→ **Your task**:
Whenever a line in the listing below holds the string "computer", include it in the count. Say how many such lines there are and nothing more.

→ **Source data**:
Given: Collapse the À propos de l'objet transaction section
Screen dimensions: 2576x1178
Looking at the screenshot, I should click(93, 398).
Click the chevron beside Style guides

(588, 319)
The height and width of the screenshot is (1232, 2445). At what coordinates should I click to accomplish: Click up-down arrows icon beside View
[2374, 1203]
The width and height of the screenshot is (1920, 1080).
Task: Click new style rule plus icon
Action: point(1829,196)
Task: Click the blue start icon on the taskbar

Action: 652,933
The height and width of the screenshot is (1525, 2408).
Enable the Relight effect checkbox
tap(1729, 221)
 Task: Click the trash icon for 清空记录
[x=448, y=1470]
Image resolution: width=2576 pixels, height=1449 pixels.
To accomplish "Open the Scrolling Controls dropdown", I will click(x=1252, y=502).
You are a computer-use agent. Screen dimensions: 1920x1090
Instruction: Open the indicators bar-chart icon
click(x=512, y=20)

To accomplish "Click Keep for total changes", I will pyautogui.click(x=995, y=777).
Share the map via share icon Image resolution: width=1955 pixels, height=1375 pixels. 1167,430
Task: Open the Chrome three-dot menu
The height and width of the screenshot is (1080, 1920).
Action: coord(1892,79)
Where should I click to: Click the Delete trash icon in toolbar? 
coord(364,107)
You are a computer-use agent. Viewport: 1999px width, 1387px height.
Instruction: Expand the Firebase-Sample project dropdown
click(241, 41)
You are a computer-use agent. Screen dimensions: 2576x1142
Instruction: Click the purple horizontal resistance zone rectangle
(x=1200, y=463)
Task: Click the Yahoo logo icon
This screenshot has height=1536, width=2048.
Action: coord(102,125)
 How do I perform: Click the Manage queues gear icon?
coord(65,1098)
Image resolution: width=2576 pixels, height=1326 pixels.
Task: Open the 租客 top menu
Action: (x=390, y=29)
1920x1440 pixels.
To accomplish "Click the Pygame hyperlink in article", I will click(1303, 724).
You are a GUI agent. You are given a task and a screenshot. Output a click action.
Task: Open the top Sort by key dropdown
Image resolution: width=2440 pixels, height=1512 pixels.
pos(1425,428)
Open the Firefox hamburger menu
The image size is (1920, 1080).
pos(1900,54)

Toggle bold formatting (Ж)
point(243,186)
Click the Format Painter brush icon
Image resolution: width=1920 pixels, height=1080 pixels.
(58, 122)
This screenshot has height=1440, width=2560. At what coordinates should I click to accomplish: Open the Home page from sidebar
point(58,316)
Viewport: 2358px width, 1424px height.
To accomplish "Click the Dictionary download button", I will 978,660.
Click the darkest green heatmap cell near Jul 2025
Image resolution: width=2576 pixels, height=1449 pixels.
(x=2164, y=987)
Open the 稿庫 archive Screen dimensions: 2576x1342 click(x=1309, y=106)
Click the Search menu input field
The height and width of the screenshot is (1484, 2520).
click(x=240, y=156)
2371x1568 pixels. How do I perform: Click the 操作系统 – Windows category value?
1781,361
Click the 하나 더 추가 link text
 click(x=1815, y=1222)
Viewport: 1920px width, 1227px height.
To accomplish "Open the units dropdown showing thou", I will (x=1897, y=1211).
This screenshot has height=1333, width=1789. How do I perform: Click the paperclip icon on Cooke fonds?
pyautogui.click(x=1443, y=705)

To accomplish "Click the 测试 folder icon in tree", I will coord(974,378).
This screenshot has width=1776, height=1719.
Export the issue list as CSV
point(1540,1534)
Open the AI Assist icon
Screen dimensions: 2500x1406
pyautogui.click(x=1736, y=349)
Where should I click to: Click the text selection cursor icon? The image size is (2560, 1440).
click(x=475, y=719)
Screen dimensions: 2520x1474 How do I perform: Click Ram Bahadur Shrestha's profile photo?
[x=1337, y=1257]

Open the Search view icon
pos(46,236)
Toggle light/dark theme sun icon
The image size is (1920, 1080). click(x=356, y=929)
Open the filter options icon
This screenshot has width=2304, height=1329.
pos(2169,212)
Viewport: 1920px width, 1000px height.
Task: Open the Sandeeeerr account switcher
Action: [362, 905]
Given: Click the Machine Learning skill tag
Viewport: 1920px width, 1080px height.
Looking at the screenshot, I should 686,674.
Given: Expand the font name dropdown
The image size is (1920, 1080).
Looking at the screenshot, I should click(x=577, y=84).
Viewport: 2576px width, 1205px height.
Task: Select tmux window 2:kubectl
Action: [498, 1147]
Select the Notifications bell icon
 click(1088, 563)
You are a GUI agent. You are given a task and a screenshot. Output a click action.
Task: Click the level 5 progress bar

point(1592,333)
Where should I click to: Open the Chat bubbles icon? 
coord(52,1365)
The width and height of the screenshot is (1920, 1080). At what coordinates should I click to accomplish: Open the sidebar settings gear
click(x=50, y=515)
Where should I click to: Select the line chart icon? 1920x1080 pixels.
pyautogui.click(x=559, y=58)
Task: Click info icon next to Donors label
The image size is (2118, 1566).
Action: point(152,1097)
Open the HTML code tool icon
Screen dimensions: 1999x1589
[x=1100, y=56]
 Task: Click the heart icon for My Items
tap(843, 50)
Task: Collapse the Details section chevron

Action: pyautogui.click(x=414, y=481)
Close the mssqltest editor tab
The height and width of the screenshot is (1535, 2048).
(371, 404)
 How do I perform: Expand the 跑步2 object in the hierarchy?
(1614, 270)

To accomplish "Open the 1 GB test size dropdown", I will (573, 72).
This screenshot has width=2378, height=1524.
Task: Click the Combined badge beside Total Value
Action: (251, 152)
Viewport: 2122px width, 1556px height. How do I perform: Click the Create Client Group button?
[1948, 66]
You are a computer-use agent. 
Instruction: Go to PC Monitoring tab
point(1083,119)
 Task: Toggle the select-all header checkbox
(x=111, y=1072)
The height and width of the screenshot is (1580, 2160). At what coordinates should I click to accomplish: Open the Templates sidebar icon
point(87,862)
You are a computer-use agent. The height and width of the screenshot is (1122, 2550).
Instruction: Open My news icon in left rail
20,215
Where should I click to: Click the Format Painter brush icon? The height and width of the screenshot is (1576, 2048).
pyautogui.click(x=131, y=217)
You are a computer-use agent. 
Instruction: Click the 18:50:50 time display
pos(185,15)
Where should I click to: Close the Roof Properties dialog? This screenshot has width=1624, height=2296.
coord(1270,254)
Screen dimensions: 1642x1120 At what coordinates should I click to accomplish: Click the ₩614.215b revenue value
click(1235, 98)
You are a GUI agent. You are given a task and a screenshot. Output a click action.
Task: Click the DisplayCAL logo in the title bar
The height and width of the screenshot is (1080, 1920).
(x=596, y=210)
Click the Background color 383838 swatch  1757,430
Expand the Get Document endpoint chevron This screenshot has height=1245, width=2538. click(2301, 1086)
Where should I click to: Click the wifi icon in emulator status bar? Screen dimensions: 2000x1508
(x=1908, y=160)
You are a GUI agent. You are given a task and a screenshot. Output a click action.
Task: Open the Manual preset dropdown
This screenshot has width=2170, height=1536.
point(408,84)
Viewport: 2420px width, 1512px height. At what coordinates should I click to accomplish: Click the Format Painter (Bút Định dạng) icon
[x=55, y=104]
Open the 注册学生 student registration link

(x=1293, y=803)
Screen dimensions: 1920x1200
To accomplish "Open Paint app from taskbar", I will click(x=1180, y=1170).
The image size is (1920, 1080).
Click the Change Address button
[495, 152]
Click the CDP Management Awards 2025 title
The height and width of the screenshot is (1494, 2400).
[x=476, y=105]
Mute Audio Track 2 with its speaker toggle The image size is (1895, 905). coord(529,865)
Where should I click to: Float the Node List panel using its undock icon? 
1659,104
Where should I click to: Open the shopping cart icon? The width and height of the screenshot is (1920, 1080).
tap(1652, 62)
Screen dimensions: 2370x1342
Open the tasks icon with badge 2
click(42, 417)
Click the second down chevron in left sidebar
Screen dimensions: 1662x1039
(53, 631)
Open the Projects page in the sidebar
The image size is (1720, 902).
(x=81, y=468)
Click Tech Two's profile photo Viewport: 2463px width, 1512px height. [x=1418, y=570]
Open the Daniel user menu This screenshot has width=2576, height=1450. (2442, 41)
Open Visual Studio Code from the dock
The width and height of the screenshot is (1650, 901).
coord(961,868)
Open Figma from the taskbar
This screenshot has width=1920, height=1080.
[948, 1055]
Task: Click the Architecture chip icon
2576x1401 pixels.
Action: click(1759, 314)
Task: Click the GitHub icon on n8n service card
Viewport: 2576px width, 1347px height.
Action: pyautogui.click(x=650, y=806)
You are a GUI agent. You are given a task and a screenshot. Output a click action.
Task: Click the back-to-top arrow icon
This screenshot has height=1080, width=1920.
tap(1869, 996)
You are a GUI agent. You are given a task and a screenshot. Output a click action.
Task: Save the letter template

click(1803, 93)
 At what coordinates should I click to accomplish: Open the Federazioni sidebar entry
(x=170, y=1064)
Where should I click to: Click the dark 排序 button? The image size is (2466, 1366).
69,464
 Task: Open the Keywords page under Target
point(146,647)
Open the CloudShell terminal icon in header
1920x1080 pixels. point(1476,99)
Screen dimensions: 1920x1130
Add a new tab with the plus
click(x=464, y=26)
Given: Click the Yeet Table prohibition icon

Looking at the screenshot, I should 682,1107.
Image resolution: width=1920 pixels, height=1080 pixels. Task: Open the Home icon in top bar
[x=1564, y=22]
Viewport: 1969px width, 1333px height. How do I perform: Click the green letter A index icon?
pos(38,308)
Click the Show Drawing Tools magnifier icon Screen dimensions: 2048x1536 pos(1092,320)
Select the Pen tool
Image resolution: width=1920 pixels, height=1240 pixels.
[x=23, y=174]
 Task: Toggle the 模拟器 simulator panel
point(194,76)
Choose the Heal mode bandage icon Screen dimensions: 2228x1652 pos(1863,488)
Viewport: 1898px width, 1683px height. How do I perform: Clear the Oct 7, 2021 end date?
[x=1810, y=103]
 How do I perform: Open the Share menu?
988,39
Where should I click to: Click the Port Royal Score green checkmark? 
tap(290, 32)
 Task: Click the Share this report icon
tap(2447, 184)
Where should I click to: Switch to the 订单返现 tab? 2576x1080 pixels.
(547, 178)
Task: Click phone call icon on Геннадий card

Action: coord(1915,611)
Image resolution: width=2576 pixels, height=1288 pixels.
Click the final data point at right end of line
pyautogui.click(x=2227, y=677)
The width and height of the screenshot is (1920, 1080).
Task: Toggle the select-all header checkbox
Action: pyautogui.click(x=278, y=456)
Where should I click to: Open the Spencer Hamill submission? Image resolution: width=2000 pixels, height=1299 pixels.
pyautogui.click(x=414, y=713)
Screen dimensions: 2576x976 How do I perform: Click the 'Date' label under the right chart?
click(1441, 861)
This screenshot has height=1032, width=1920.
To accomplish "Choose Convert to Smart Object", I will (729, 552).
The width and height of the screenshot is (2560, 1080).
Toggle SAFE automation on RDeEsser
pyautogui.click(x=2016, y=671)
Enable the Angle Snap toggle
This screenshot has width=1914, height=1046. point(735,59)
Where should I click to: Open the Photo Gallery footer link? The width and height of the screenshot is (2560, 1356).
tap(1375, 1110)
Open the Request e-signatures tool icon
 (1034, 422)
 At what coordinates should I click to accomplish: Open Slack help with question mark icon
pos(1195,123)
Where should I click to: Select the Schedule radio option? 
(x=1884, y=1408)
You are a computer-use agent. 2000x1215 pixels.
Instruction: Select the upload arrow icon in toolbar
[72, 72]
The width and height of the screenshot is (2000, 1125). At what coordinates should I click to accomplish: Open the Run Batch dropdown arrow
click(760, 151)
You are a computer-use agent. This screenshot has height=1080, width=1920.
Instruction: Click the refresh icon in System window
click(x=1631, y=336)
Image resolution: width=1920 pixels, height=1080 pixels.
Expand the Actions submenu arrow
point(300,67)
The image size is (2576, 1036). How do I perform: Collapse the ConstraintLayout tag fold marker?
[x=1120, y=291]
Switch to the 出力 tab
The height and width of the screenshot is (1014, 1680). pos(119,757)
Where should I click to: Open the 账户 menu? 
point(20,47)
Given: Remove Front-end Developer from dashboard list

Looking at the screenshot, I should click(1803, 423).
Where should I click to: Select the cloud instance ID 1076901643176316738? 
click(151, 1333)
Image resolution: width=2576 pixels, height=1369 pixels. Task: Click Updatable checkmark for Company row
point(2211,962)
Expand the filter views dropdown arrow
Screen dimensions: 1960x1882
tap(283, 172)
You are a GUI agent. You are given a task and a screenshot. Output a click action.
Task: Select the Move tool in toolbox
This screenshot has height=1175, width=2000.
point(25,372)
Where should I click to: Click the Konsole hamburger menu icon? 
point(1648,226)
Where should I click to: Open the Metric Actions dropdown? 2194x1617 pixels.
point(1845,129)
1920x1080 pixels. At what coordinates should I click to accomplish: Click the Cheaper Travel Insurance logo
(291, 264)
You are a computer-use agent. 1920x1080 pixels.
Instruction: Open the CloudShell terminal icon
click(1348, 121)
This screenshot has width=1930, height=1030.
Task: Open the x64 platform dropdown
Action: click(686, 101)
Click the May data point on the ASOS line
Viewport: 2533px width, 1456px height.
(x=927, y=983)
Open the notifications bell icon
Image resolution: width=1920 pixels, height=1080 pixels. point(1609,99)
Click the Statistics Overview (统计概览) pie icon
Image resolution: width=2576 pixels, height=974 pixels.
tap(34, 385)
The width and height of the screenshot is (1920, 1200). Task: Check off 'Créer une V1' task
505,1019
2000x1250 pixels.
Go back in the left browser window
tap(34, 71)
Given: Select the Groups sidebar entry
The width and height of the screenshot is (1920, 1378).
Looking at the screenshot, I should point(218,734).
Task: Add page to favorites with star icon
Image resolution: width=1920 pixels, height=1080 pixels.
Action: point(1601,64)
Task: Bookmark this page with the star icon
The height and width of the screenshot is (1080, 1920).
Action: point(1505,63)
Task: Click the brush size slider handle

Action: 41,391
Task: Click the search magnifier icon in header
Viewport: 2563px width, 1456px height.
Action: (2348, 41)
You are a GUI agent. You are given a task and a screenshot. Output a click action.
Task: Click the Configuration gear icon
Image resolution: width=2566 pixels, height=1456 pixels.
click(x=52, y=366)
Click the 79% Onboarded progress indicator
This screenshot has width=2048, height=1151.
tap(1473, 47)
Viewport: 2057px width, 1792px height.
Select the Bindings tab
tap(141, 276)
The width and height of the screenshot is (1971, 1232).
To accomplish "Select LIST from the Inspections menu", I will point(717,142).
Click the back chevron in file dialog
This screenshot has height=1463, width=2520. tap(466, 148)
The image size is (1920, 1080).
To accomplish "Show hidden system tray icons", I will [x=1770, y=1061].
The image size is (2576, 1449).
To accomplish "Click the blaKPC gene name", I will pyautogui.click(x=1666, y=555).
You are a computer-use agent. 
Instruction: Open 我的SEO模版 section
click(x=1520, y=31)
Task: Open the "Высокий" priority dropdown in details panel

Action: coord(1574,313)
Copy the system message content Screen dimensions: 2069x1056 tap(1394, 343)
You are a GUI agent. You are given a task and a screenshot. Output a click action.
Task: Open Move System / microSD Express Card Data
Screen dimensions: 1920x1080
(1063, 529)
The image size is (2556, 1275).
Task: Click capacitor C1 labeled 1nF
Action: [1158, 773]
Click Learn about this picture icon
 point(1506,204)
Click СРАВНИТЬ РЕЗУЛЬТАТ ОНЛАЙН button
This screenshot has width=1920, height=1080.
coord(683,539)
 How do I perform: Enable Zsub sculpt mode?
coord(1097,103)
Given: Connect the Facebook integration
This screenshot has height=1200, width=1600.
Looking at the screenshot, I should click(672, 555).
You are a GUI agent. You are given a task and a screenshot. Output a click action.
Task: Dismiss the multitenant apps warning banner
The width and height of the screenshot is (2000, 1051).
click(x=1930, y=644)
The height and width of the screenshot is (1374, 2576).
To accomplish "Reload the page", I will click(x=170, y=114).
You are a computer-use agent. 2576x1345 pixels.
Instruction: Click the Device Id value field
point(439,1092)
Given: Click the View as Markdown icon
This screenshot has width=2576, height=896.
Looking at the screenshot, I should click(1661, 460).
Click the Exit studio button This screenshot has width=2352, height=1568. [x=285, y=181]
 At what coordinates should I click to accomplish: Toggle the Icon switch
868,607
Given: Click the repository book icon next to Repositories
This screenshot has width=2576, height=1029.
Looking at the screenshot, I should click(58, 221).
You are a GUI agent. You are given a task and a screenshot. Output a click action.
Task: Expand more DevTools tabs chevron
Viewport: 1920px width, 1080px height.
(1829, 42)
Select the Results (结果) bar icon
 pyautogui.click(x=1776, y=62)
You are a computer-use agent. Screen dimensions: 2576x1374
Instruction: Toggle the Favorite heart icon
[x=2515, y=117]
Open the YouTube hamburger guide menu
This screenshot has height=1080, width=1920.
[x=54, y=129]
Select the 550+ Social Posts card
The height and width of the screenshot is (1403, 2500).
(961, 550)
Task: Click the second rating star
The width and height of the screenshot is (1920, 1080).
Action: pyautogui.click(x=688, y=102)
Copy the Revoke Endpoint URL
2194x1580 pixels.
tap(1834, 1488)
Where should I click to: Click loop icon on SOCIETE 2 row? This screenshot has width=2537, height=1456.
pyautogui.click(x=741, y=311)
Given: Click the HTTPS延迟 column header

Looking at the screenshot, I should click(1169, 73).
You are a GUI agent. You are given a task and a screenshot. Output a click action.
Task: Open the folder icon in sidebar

→ **Answer to this task**:
12